## About this exercise
Rewrite the essay on loss from "It was, for" to "sink, for dinner.", swapping "football" for "hockey".

Empty spaces

I’ve been thinking about loss lately.

In November, my dad – Georgia’s “papa” – died.

It was, for the most part, unexpected. An ordinary set of moments on a Sunday afternoon turned upside down. One moment he was chuckling on the phone and the next moment on the floor, with the life simply gone out of him. He had played in his band in the morning, had lunch and was settling into an afternoon watching a football game. He came upstairs to get a snack and answered the phone while my mom peeled potatoes at the sink, for dinner.

Since that day just about seven weeks ago now, well, a lot has happened in the world just adjacent to me and in the world around all of us. I’ve had to begin a process to make serious decisions about my own career. Two colleagues’ parents died within days of my dad. Chris’ lovely grandmother – and the only great grandmother Georgia ever knew – died just a few days ago. A friend lost her daughter in a tragic highway accident. Another friend had surgery for breast cancer. A plane crashed in the Java Sea, twelve people were killed by gunmen in Paris, a ferry fire killed ten in the Adriatic Sea. Children in developing countries died of malaria, of meningitis, of diarrheal illnesses, of starvation. A species of owl was discovered to have gone extinct.

I think about any window of seven weeks in anyone’s life. I wonder about the losses just in these seven weeks and the toll that losses take on all of us. I recognize that, in this seven week window, many others have sustained much more difficult losses than I have – and I acknowledge that explicitly. For me, losing my dad has felt like an empty space was created – or was opened up – and these other things around me have compounded the feeling of loss, the feeling of empty spaces.

And spaces, well, they make us want to fill them up.

I’ve come to realize that we spend a lot of time in our lives filling up spaces, that it is a human drive to do so. We fill up silences with chatter. We fill days that are empty (I’m still waiting for one of these actually) with endless tasks and odd jobs to “keep ourselves busy”. We turn the radio up extra loud when we’re home alone to fill up the emptiness in a house. We seek to yang our yin at every turn. Our quietest walks are filled with earbud-delivered music. We fill up our time on a streetcar sending texts. An empty fridge or empty growling stomach must be filled with food. The end of a relationship finds many of us filling the time we used to spend as a couple with new hobbies (how many of us have those half knitted projects in a bottom drawer?), new plans, trips, hot yoga classes – we label as our “fantastic new routine!” or our “finally I can do this for ME with all this spare time!” activities. We end something and seek a new beginning to fill up the space created.

Life really is, among all its complexities, a series of losses, of spaces created and then filled. As we get older and inevitably accrue losses, we carry around those empty spaces. For empty things, they certainly weigh us down. Many people have said to me the memories of my dad will make up for the loss – and fill the emptiness. I have lots of memories of my dad. Not all are fabulous – and some are of us butting heads over decisions I’d made or over worries he had. But some of the best ones are those of him with Georgia. He was his absolute best with her.

georgia konked out

Georgia was “papa’s girl”. He – and my mom – were always the first to call after any even very minor event in Georgia’s life to ask me how it went. He never hesitated to take her somewhere by himself – and she loved going in papa’s car and listening to loud brass band music. She also loved hearing him play in the band – and to this day, if there is a band on television or in a movie – she always asks if it’s “Papa’s Band”.

## Extracted data
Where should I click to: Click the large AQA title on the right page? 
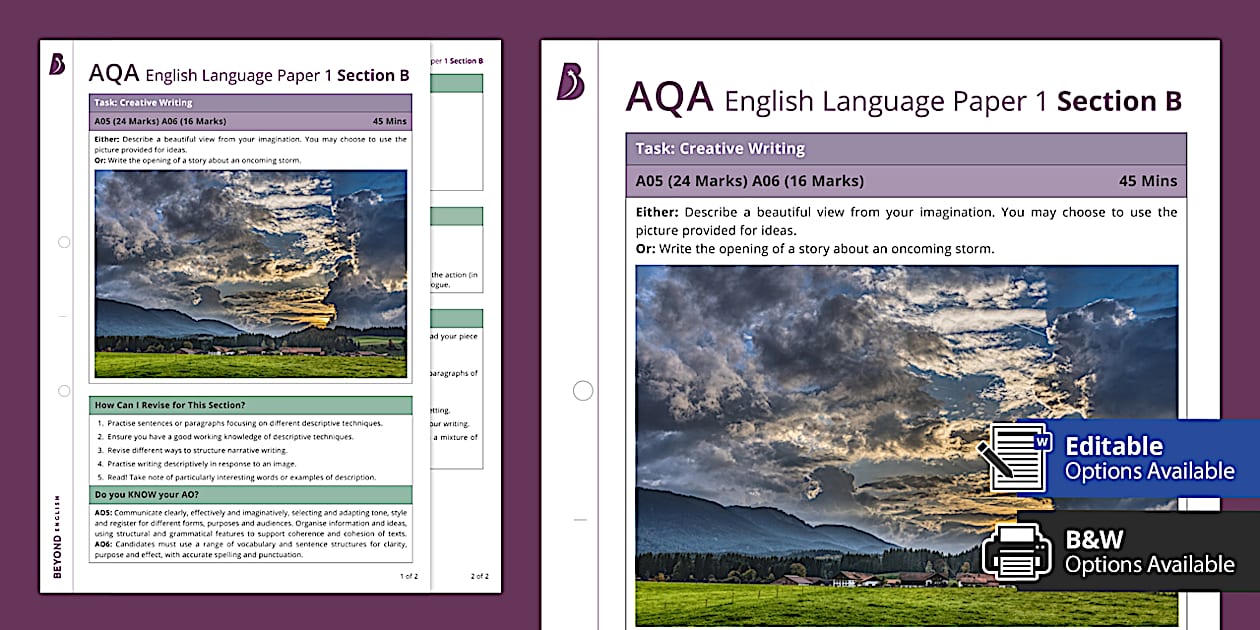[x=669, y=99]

* * *

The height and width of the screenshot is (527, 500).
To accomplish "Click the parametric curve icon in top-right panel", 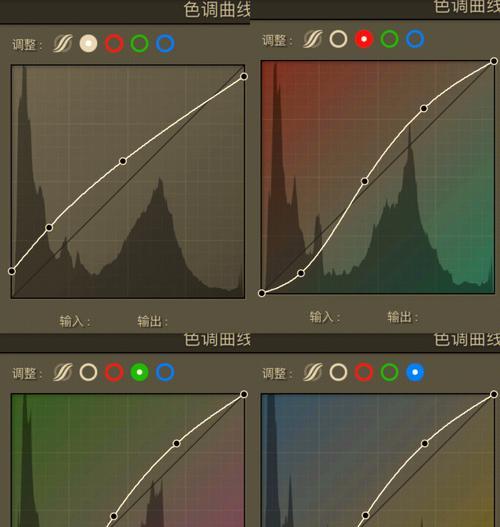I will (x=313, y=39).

* * *

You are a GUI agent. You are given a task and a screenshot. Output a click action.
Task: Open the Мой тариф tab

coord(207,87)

## Written answer
It was, for the most part, unexpected. An ordinary set of moments on a Sunday afternoon turned upside down. One moment he was chuckling on the phone and the next moment on the floor, with the life simply gone out of him. He had played in his band in the morning, had lunch and was settling into an afternoon watching a hockey game. He came upstairs to get a snack and answered the phone while my mom peeled potatoes at the sink, for dinner.